◆ 作業課題
JR貨物の業績に関する記事を読み、次の問いに答えてください。
1. 2017年3月期の鉄道事業の黒字額はいくらか。
2. 鉄道事業は16年3月期にいくらの営業赤字だったか。
3. 貨物列車の積載率は15年度に何%まで改善したか。

◆ 文書抜粋
________
JR貨物の2017年3月期業績(単体)の鉄道事業の営業損益が、1987年4月の国鉄分割民営化以来初めて黒字となることが30日分かった。黒字額は3億円前後で、最終利益は発足以来最高の約110億円を確保する。13年に始めた営業力強化などの改革が功を奏したほか、トラック運転手の不足を背景に鉄道輸送へと転換する動きも追い風となった。
経常利益は前期より約3割増え、80億円を上回る見通し。これまではバブル期の1991年3月期に計上した74億円が最高だった。同社は2019年3月期に100億円の大台へ引き上げ、JRグループで5社目となる株式上場を目指す方針だ。
鉄道事業は16年3月期に33億円の営業赤字だった。17年3月期は東京・大阪などの主要都市間で増発した貨物列車がトラックからの切り替え需要を取り込み、収益アップに貢献した。
昨年4月に起きた熊本地震の影響に加え、台風で北海道内の複数路線が寸断した影響から売上高が約10億円落ち込んだが、コスト削減などで補った。
同社は13年6月に日本貨物航空元社長の石田忠正氏を会長に迎え、運賃設定の弾力化や中途採用による営業部門強化など、本業である鉄道事業の黒字化に向けた改革を進めてきた。その結果、11年度には73.1%止まりだった貨物列車の積載率が15年度に80.2%まで改善するなど、収益性が大きく向上した。
________
◆ 提供資料
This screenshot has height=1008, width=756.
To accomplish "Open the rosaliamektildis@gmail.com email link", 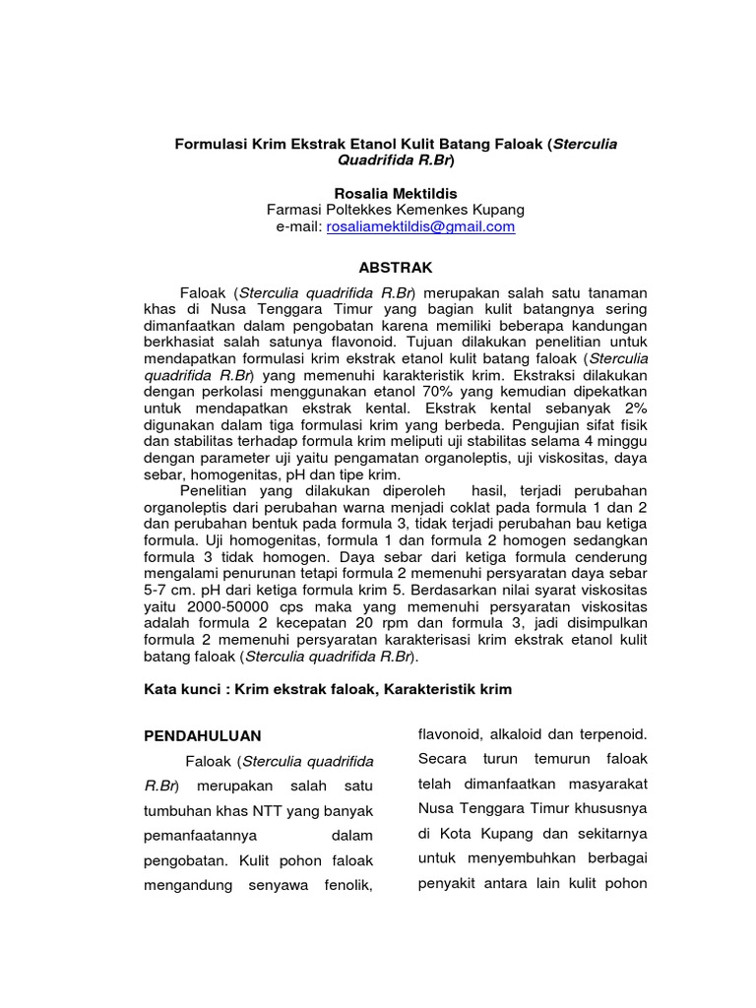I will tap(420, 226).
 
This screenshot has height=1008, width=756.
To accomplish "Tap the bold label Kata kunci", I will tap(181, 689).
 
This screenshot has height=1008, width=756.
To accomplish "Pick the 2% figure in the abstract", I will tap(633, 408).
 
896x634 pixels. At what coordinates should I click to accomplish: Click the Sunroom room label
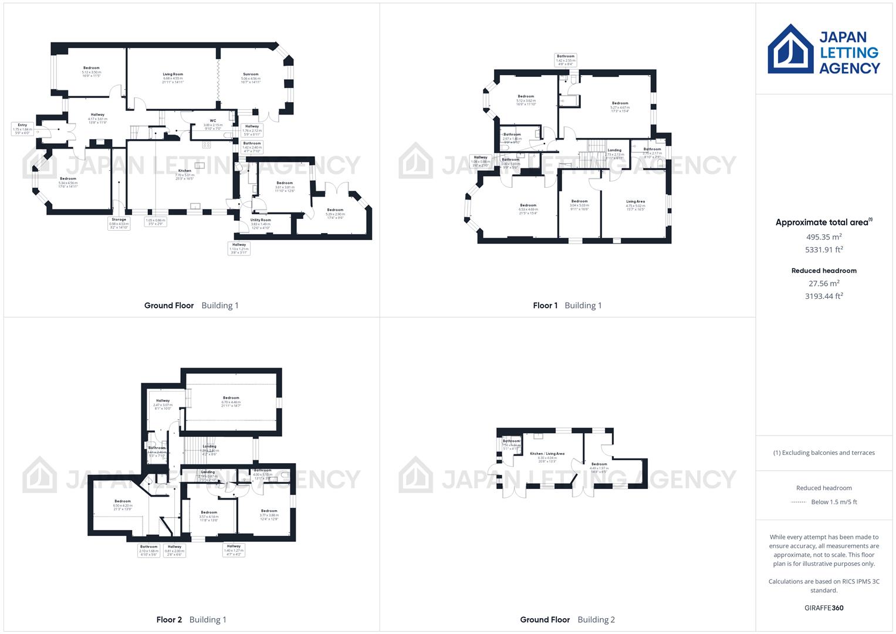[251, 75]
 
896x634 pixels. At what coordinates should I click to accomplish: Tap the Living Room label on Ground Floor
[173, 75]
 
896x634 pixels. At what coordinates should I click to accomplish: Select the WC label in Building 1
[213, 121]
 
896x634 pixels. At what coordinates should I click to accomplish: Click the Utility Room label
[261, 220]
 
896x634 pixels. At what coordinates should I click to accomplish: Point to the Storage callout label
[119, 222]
________
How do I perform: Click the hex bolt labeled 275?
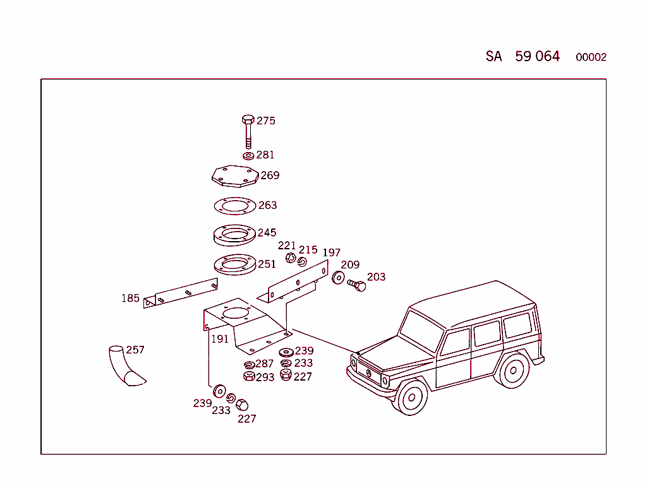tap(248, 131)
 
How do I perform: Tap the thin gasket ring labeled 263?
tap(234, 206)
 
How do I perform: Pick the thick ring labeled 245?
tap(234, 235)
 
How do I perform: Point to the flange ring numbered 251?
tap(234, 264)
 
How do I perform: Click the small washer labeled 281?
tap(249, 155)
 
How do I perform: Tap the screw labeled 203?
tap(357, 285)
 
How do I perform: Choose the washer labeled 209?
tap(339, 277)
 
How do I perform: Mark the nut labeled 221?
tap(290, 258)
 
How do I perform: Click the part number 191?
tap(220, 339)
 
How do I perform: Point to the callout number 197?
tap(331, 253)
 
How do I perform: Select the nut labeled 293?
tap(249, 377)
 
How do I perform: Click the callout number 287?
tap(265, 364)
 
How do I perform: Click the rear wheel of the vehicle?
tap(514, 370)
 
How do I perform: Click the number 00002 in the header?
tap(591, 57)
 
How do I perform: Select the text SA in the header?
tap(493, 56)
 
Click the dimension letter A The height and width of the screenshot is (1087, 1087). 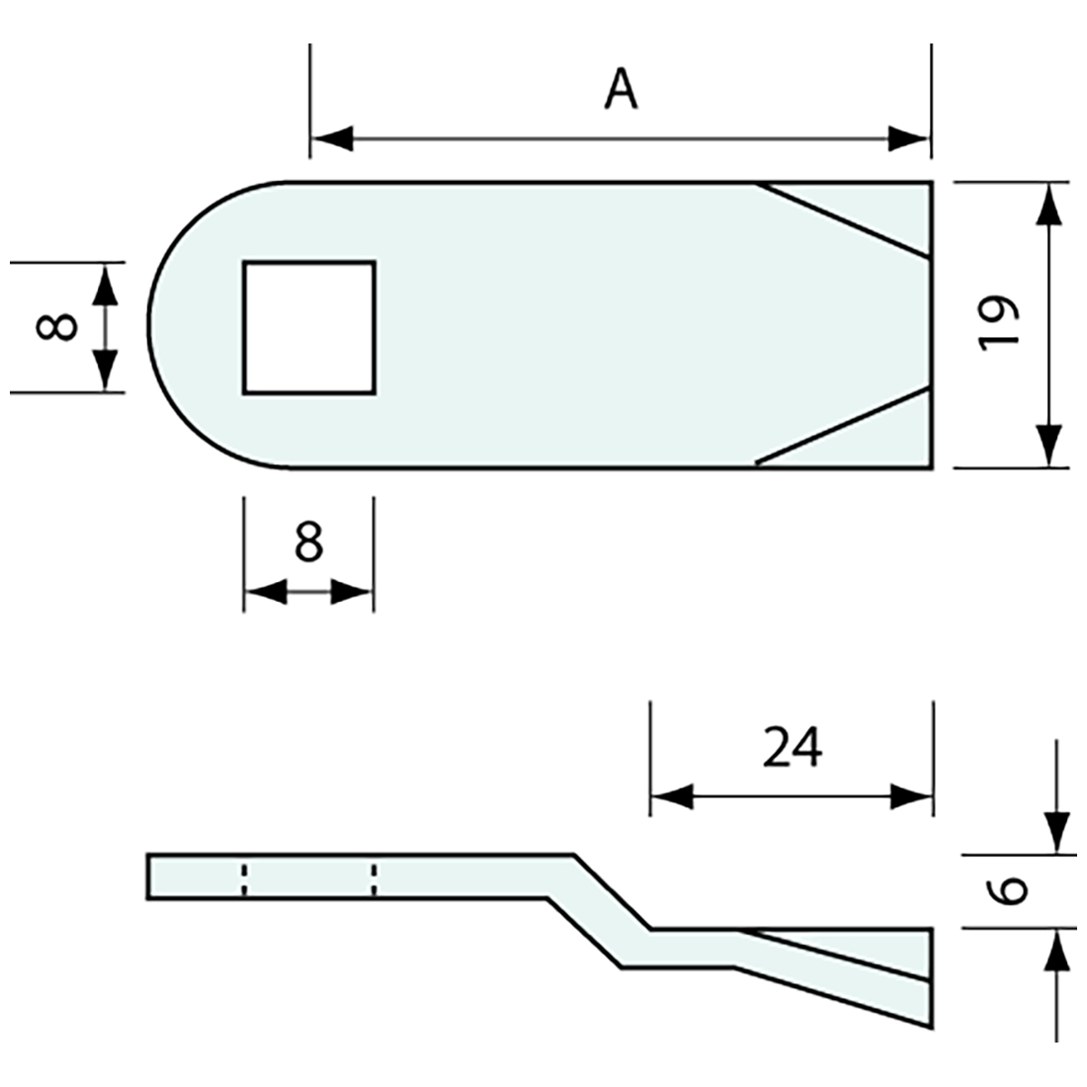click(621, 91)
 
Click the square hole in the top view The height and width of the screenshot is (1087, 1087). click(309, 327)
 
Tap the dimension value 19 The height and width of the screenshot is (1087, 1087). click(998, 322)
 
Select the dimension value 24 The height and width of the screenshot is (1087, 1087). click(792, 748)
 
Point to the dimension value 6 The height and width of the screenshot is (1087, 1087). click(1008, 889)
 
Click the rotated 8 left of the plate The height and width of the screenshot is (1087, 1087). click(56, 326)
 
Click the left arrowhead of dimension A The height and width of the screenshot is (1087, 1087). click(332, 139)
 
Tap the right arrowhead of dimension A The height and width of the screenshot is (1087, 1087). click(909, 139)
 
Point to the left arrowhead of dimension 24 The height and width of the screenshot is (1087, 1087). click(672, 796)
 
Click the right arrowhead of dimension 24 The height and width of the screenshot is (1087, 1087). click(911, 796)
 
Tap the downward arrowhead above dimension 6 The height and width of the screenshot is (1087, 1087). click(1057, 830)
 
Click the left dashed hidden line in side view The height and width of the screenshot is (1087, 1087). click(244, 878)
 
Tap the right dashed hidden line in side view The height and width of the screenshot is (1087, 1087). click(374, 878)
________
◆ 想定解答
1. 3億円前後
2. 33億円
3. 80.2%